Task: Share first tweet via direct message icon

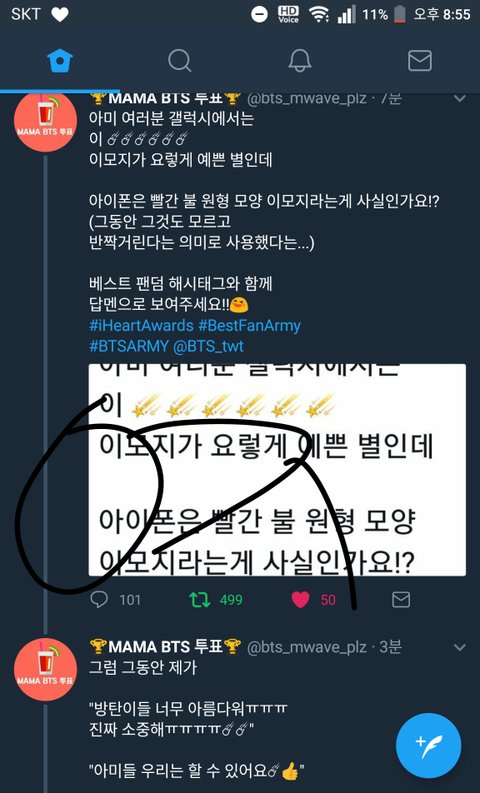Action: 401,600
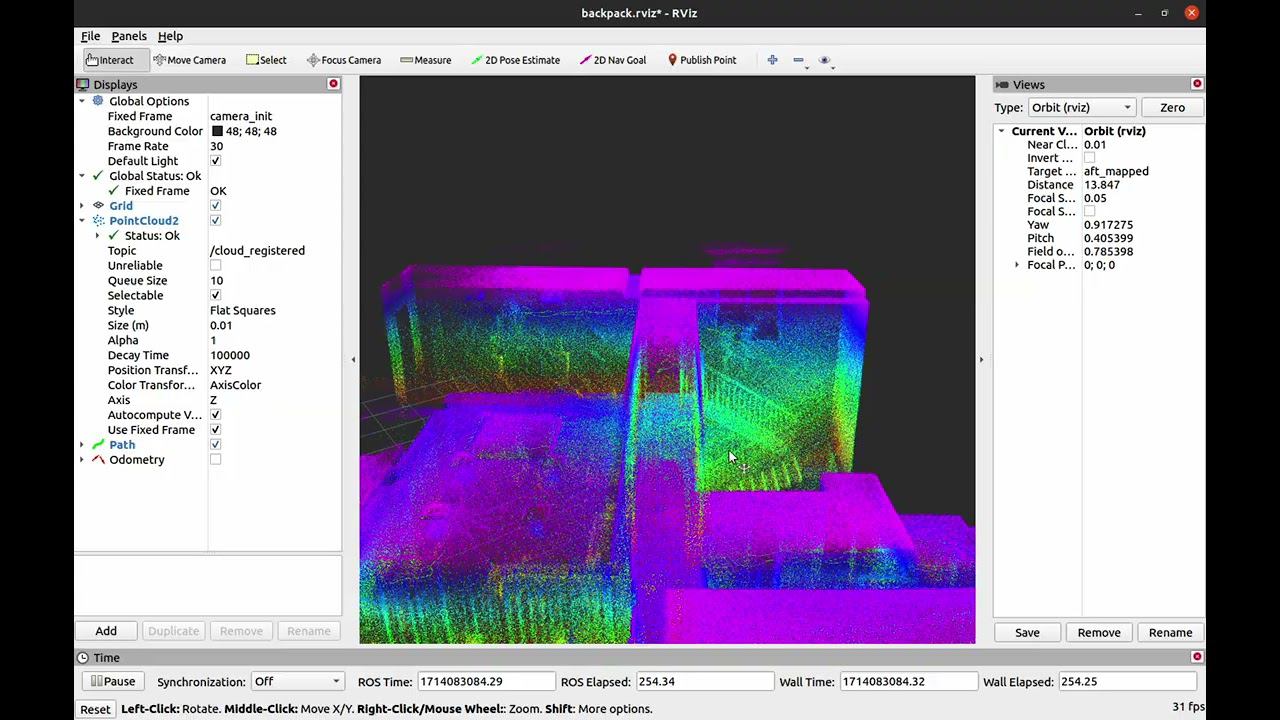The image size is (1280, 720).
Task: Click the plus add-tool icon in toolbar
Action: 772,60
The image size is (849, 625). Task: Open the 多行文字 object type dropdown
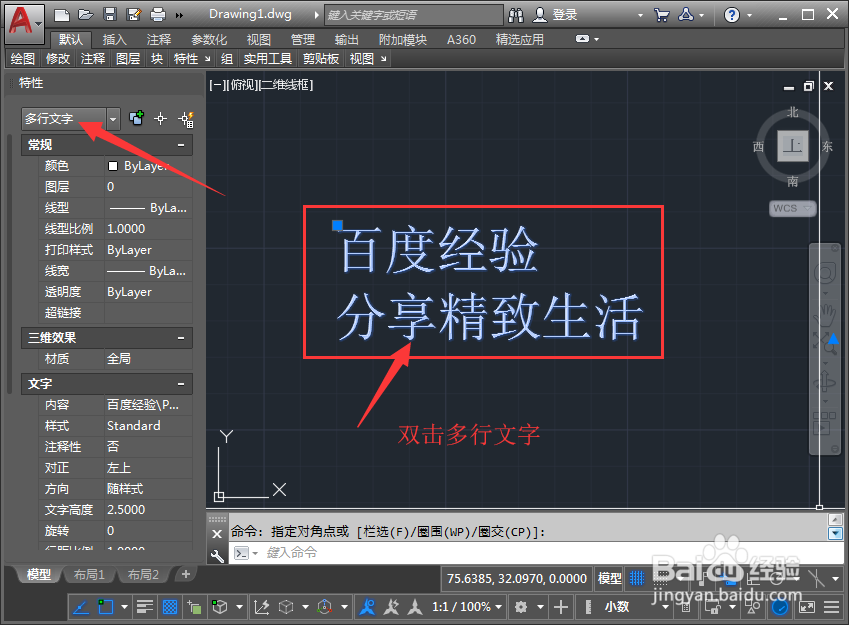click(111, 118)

Assigned task: Return the whole listing word for word. Pictures stay out of it.

Answer:
Task: Share first tweet via direct message icon

Action: 401,600
The image size is (1280, 720).
Task: Click the plus add-tool icon in toolbar
Action: 772,60
The image size is (849, 625). Task: Open the 多行文字 object type dropdown
click(111, 118)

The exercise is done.